Allograft MUCL Reconstruction Beneficial Even in Nonathletes

Editor’s note: The following content was published in the AAOS Now Special Edition and distributed in June 2020. The content was originally scheduled for the AAOS Now Daily Edition, which publishes each year onsite at the AAOS Annual Meeting but this year’s meeting in March was canceled due to COVID-19. Despite the cancellation, members can access virtual content from the Annual Meeting by visiting the Academy’s Annual Meeting Virtual Experience webpage.

There are vast data on the use of medial ulnar collateral ligament (MUCL) reconstruction in young athletes; however, limited information exists on nonathlete patients seeking functional elbow outcomes. A recent study found that following failure of nonsurgical treatments, MUCL allograft reconstruction in nonelite athletes and average workers has a low rate of recurrent instability and provides good functional outcomes.

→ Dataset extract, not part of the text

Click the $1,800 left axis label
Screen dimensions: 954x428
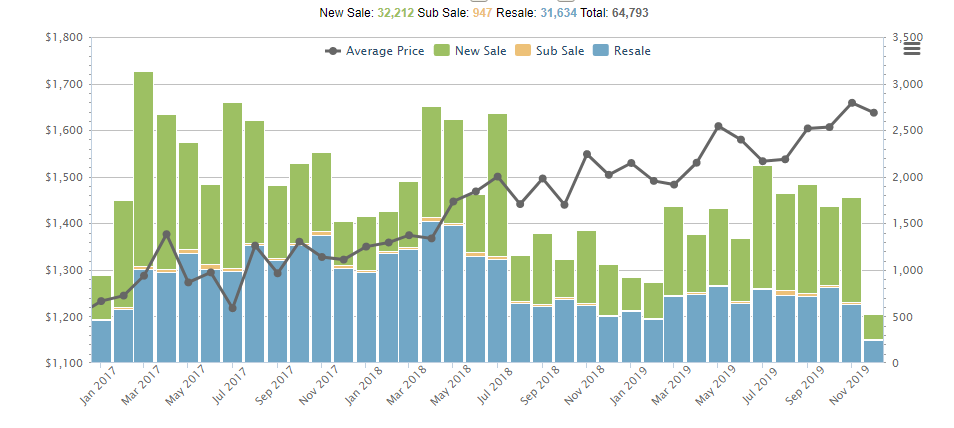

The researchers said the functional scores were comparable to many previously reported autograft outcomes in elite athletes. Erick Marigi, MD, an orthopaedic surgery resident physician at Mayo Clinic, presented the study as part of the Annual Meeting Virtual Experience.

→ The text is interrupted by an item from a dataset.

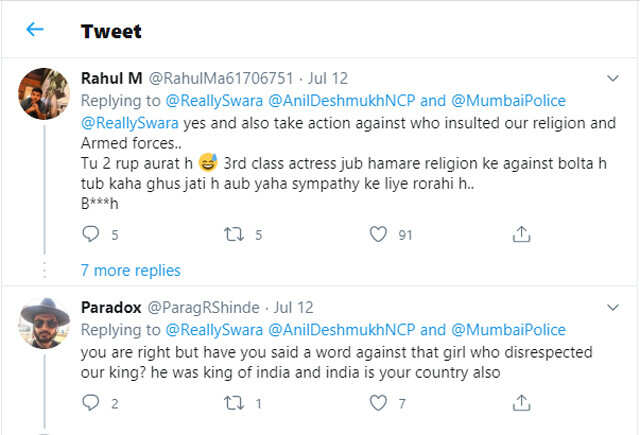640x435 pixels.
Task: Open Rahul M's profile picture
Action: (45, 93)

“We think this is a study that can help orthopaedic physicians counsel patients on the different options available with regard to MUCL treatment in everyday laborers,” Dr. Marigi told AAOS Now.

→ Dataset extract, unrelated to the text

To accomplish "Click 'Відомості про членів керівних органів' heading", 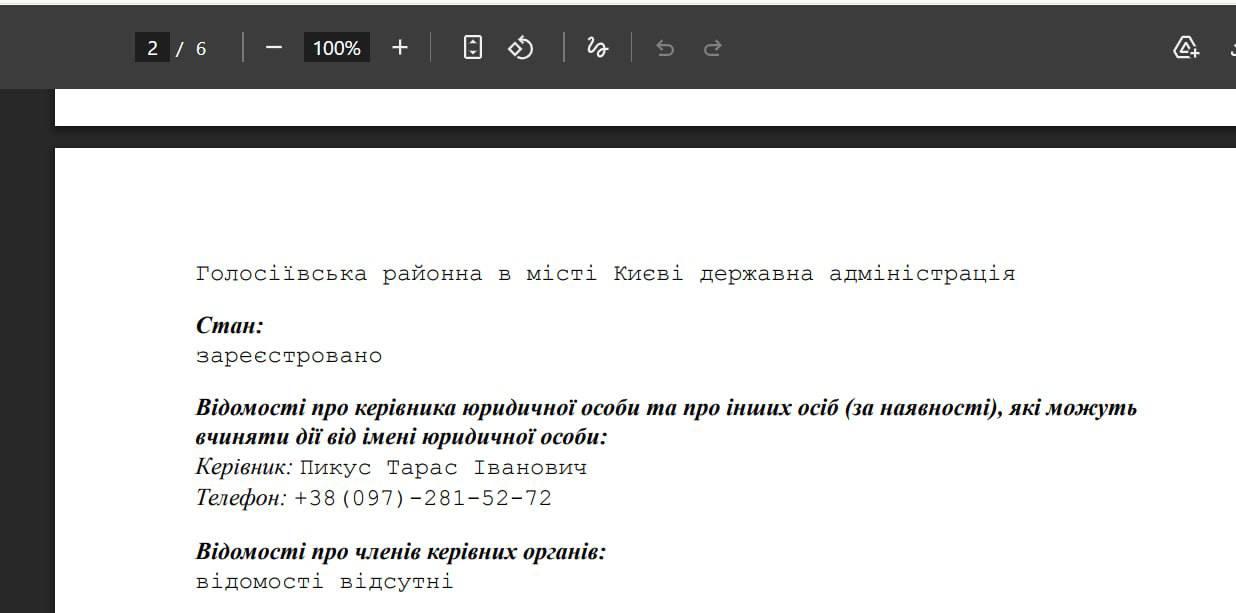I will [x=400, y=552].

The retrospective study assessed 25 cases of MUCL allograft reconstruction performed in nonelite (not collegiate or professional) athletes between 2000 and 2016 who had a minimum of two years of follow-up. Allografts were predominantly plantaris, although some hamstring grafts were utilized.

The average time to follow-up was 90.5 months (range, 25–195 months), and the average age at the time of surgery was 25.3 years (range, 12–65 years). There were no revision operations for recurrent instability. At most recent follow-up, the average Summary Outcome Determination score was 8.8 (range, 5–10), and the average Andrews-Timmerman score was 96.2 (range, 80–100). Patients also had a high rate of return to activity, according to Dr. Marigi. There was no difference in clinical outcomes based on type of allograft used (plantaris, semitendinosus, peroneus longus).

Three patients underwent subsequent surgical procedures for ulnar neuropathy (n = 2) or contracture (n = 1), and one patient underwent surgical intervention for combined ulnar neuropathy and contracture.

“These results may be informative for elbow surgeons who wish to avoid autograft morbidity in common laborers and nonelite athletes with MUCL incompetency,” said Dr. Marigi.

He said future studies on the topic should include prospective or matched cohort series comparing autograft versus multiple allograft sources to better understand and characterize the unique differences that may occur during MUCL reconstruction in nonelite athletes.

The study is limited by its retrospective design and small sample size. “We were unable to analyze for other confounding variables and comorbidities that could influence our outcomes; thus, we suspect that the study may be underpowered to detect some differences in certain patient outcomes,” said Dr. Marigi.

Dr. Marigi’s coauthors of Poster 294, “Long-Term Outcomes of Allograft Reconstruction of the Medial Ulnar Collateral Ligament in Non-Elite Athletes,” are Justin C. Kennon, Chad Ellis Songy, Christopher Bernard, Joaquin Sanchez-Sotelo, Shawn W. O’Driscoll, and Christopher L. Camp.